If you don’t follow that completely, work through a couple of examples looking at the binary values. Then it should become much clearer what is going on.
Random Note: Addition
When working with bit masks, you want to use binary operations like bitwise and, or, and xor. As opposed to working with addition or subtraction. To see this, let’s work through an example. Say we want to make sure that we meet every Monday. So, we want to take in a set of days that we meet and add Mondays. Doing something like this would be a bad idea:
// Bad Idea!
day = day + DAY_MONDAY;
Even though it might seem like it would work in a couple of cases. Take the case of day = DAY_WEDNESDAY. In this case, the code above would appear to work just fine.

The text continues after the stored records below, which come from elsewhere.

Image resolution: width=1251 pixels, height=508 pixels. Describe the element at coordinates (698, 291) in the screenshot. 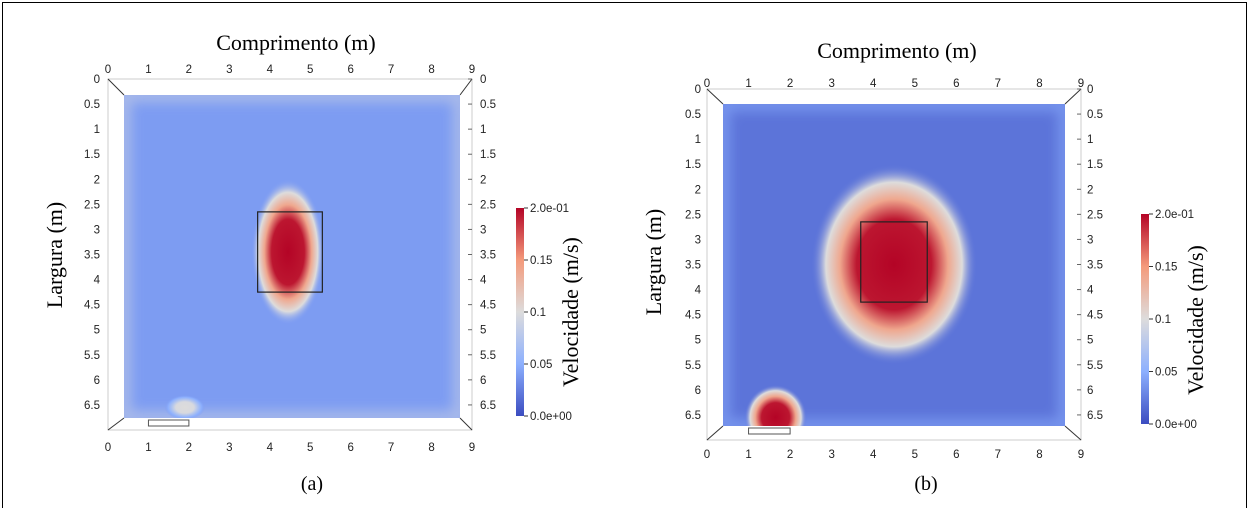

I see `y-tick-label-left: 4` at that location.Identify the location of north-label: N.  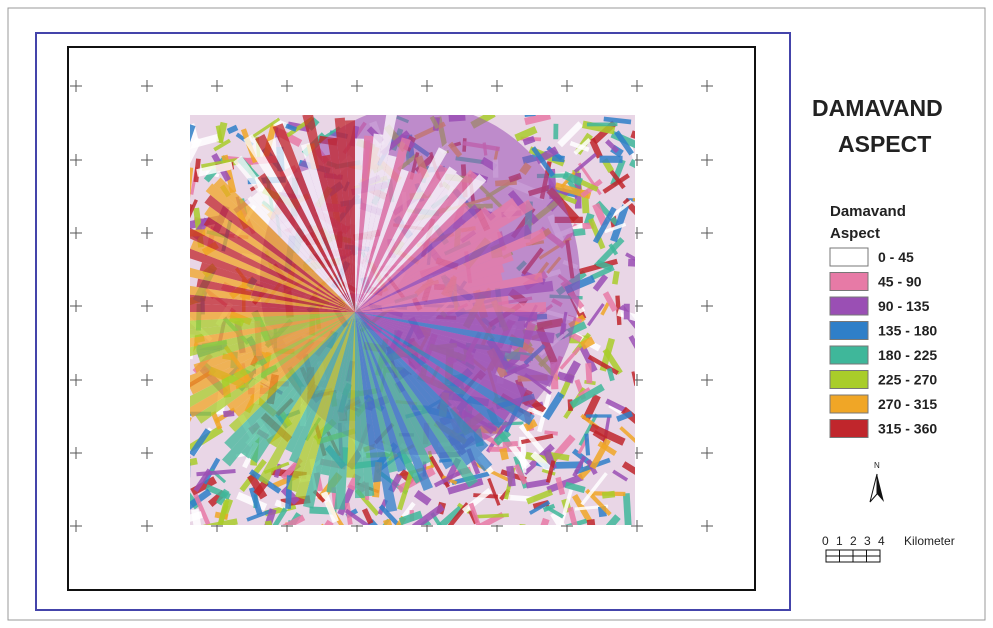
(877, 466).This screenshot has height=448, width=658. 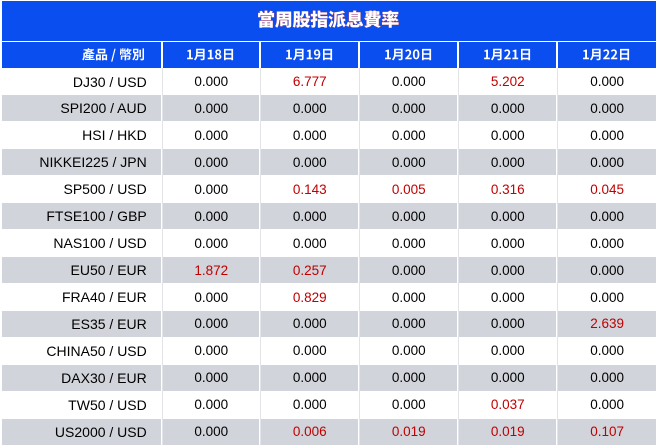 What do you see at coordinates (408, 189) in the screenshot?
I see `value-cell: 0.005` at bounding box center [408, 189].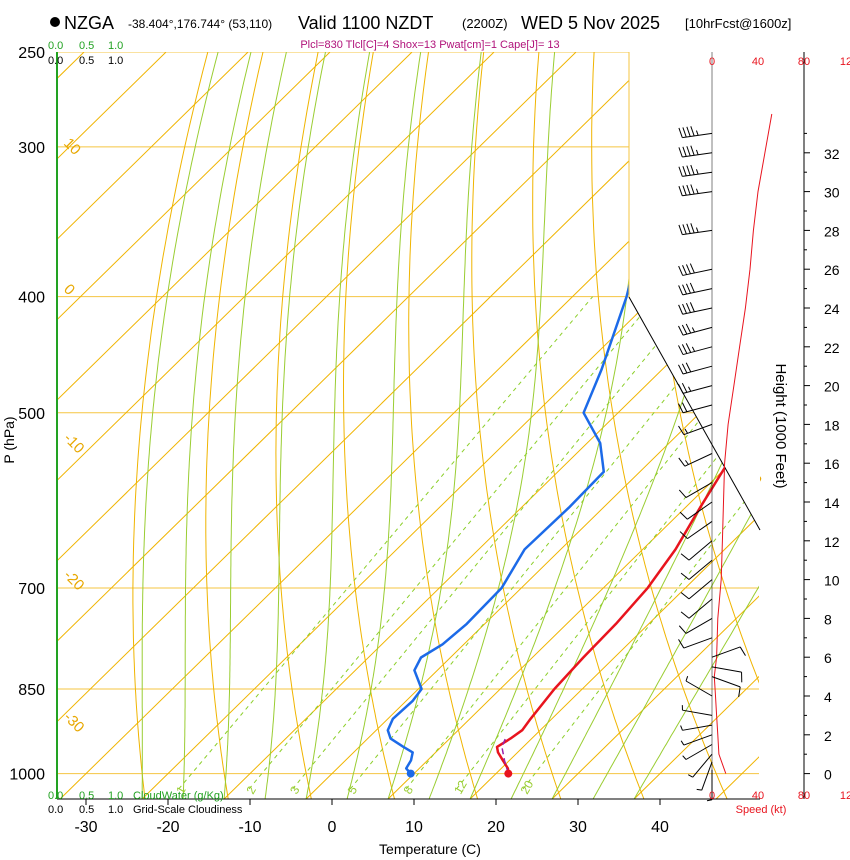  I want to click on pressure-tick-label: 250, so click(32, 54).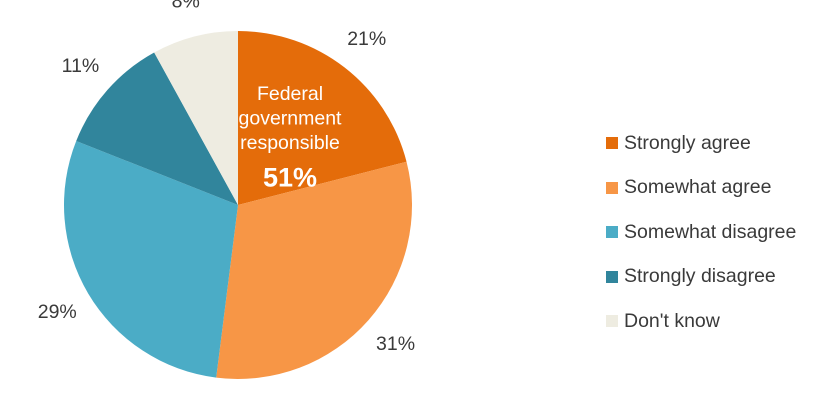  What do you see at coordinates (186, 6) in the screenshot?
I see `value-label-don-t-know: 8%` at bounding box center [186, 6].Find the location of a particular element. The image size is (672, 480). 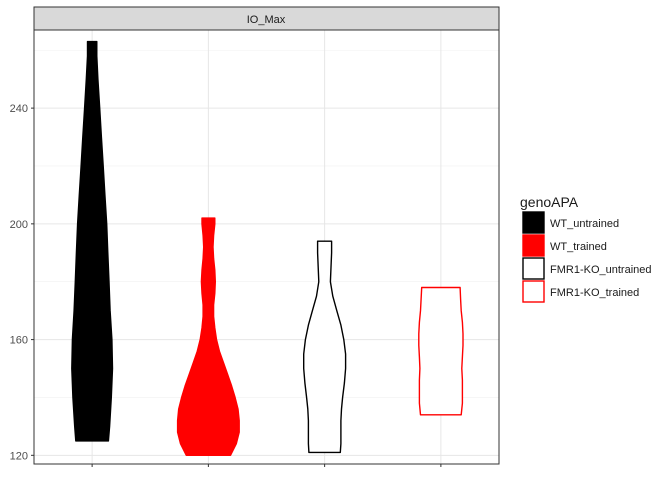

y-tick-label: 160 is located at coordinates (19, 341).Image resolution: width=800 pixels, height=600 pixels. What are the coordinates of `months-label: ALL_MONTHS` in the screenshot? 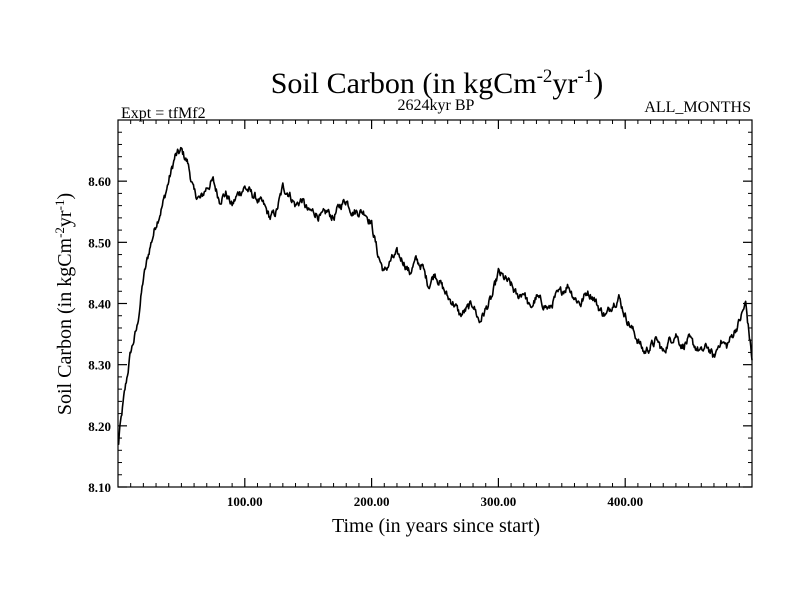 It's located at (698, 108).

However, in the case when day was all weekdays (DAY_MONDAY | DAY_TUESDAY | DAY_WEDNESDAY | DAY_THURSDAY | DAY_FRIDAY), the result of the addition would be DAY_SATURDAY. Not exactly what we intended. To see this, look at what’s going on in binary:
0011111 (day)
+ 0000001 (DAY_MONDAY)
---------
0100000 (result)
Now we could fix the situation by doing an if statement and only adding Monday if it did not exist, but there is an easier way. If we use the bitwise or operator it will give the desired result:
day = day | DAY_MONDAY;
Now Monday will be added to the meeting days if it does not exist and even if it does, nothing bad will happen. We’ll still meet on Monday.
0011111 (day)
| 0000001 (DAY_MONDAY)
---------
0011111 (result)
Conclusion
Bit masks are very powerful and very efficient. They come up every once in a while and can be a great tool to solve many problems. When using them, you should switch over to thinking in binary, and then what is going on will be much clearer. Hopefully now you know how to use them and have some ideas of when they might be beneficial.
Footnotes
[1] In the binary conversion, we only kept 7 bits. Really the value would be 32 bits long, however the extra zeros don’t add anything other than a potential for confusion.
[2] & and && are two different operators. & is “bitwise and”, and && is “logical and”.